Как война создавала государства и наоборот
Как война создавала государства и наоборот
Бифуркация насилия
Несмотря на то что теперь уже 40 лет между великими державами нет открытой войны, в целом XX в. оказался самым воинственным в мировой истории. Согласно одному дотошному подсчету с 1900 г. в мире произошло 237 новых войн — гражданских и с внешним врагом — и в битвах убивали, по меньшей мере, 1000 человек в год; к 2000 г. эти цифры возросли до 275 войн и 115 млн смертей в бою. Потери гражданского населения были почти столь же велики. Кровавый XIX в. знал только 205 войн и 8 млн убитых, а в богатом войнами XVIII в. в 68 войнах погибло 4 млн чел. (Sivard, 1986: 26; Urlanis, 1960). Соответственно количество погибших на тысячу населения составляло примерно 5 в XVIII в., 6 в XIX в. и 46 — в восемь–девять раз больше — в XX в. С 1480 по 1800 г. более или менее значимый международный конфликт возникал примерно раз в два–три года, с 1800 по 1944 г. — каждый год или через год, после Второй мировой войны — раз в 14 месяцев или около того (Beer, 1974: 12–15; Small, Singer, 1982: 59–60; Cusack, Eberwein 1982). Наступление ядерного века нисколько не изменило эту давнюю традицию постоянного учащения все более смертоносных войн.
Живущие в Западном мире думают иначе, возможно, потому что великие державы воюют реже: Франция, Англия, Австрия, Испания и Оттоманская империя в 1500 г.; Франция, Великобритания, Советский Союз, Западная Германия, Соединенные Штаты и Китай в недалеком прошлом; другие комбинации воюющих сторон — между двумя отмеченными вехами.

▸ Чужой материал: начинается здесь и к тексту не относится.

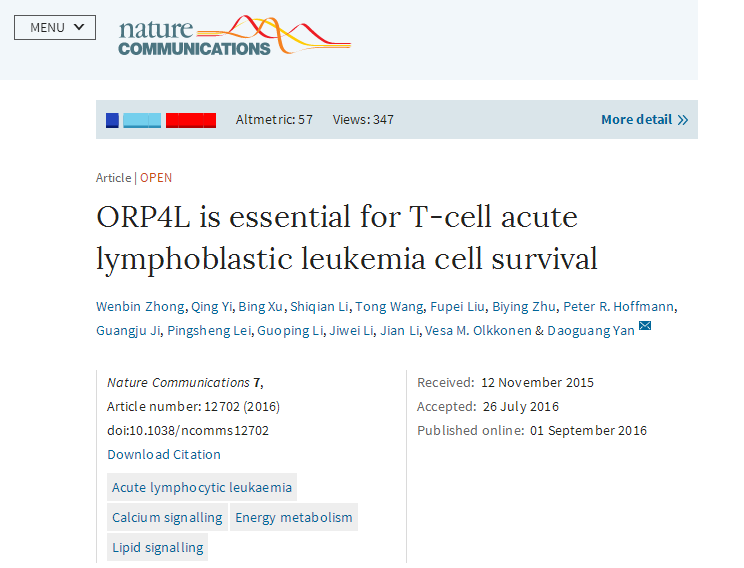Click author Qing Yi

(212, 306)
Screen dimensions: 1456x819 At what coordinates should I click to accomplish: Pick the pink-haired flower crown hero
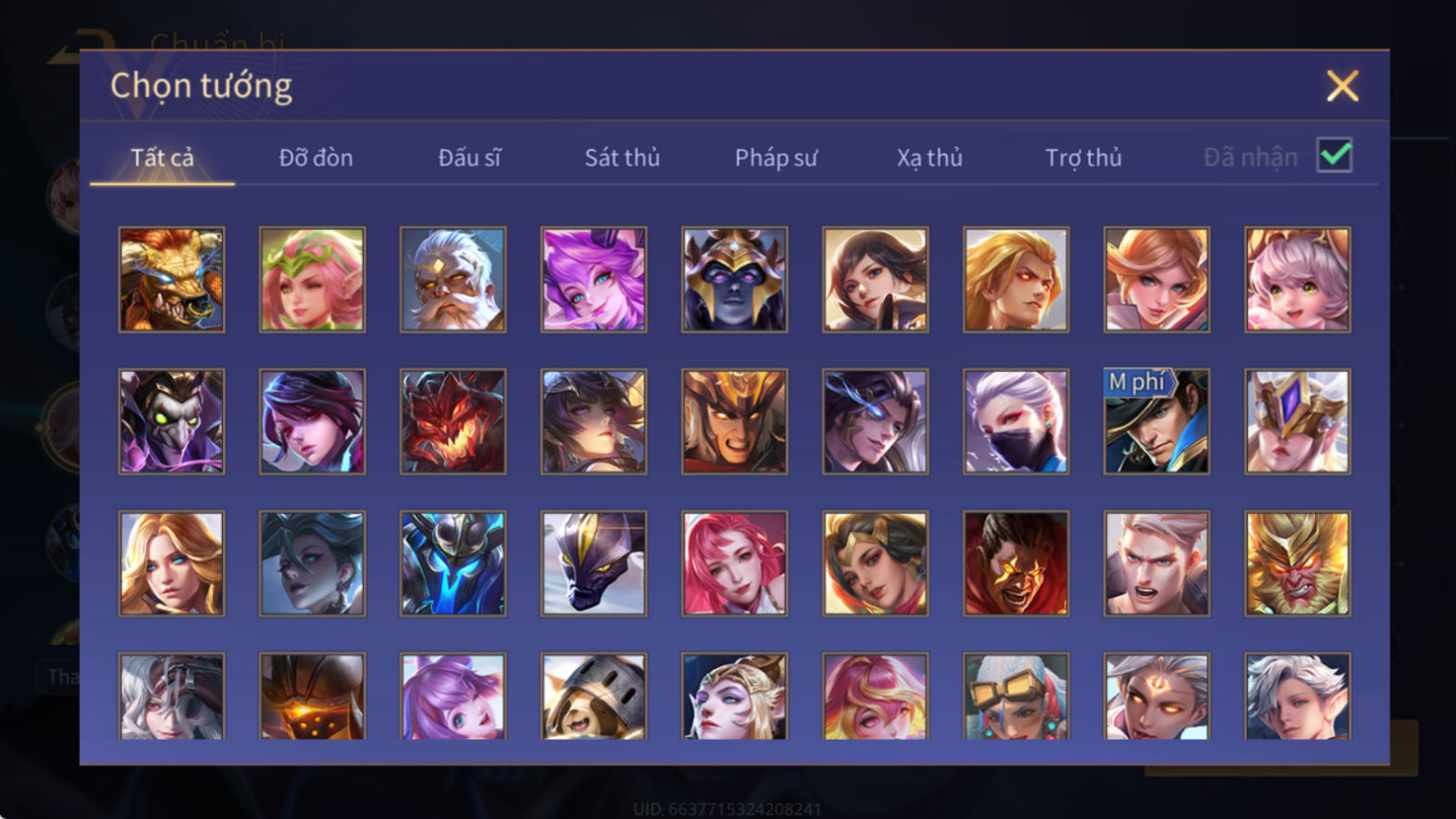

С XVI в. войны с участием великих держав становятся в среднем реже, короче и число участвующих государств сокращается. Кроме того, они становятся намного тяжелее (в смысле расплаты), особенно если посчитать количество погибших в месяц или за год (Levy, 1983: 116–149). Общее направление таково: все больше и больше относительно небольших войн между меньшими государствами, и все меньше и меньше все более смертоносных войн между великими державами.
Это различие между участием в войнах великих держав и таковым же других государств можно толковать оптимистически и пессимистически. Оптимистически мы предполагаем, что великие державы со временем нашли не столь дорогостоящий способ урегулирования проблем, как постоянные войны, и можем надеяться, что то же со временем произойдет и с другими государствами. Пессимистически напрашивается вывод, что великие державы экспортировали войну в другие страны мира, а собственную энергию приберегают для разрушения друг друга посредством более направленных действий. Но при любом подходе перед нами открывается картина возрастания агрессивности в мире, где великие державы по большей части не ведут войны на собственной территории и потому становятся все менее чувствительными к ужасам войны.
И дело вовсе не в том, что люди вообще стали менее агрессивны. По мере того как мир все больше склоняется к войне, насилие между отдельными людьми (за пределами государственной сферы) в целом сокращается (Chesnais, 1981; Gurr, 1981; Hair, 1971; Stone, 1983). Во всяком случае, оно сокращается в странах Запада, о которых единственно мы накопили до сих пор достаточно сведений причем за достаточно длинный срок. И хотя в газетах мы ежедневно читаем об убийствах, изнасилованиях и терактах, в общем возможность погибнуть насильственной смертью от рук другого гражданина чрезвычайно сократилась.
Так, например, количество убийств в Англии XIII в. было примерно в 10 раз больше, чем сегодня, и примерно в два раза больше, чем в XVI и XVII вв. Особенно быстро количество убийств сокращалось в XVII—XIX вв. (Так как Соединенные Штаты отличаются самыми высокими показателями количества убийств в западном мире, американцам, возможно, труднее, чем другим, заметить, как сократилось повсюду проявление насилия между людьми. В большинстве западных стран количество самоубийств в 10 и даже 20 раз превышает количество убийств, а среди американского населения количество убийств сопоставимо с количеством самоубийств.) И если бы не войны, государственные репрессии, самоубийства и автомобильные аварии, то количество насильственных смертей было бы несравнимо меньше в современном западном мире, чем 200–300 лет назад. Возможно, правы такие мыслители, как Мишель Фуко и Марвин Беккер, приписывающие это сокращение массовому изменению менталитета. Но, несомненно, велико значение развития государственного мониторинга, контроля и монополизации эффективных средств насилия. В целом в мире в результате деятельности государств сложилось положение, когда насилие государственной сферы несопоставимо с относительным ненасилием частной жизни.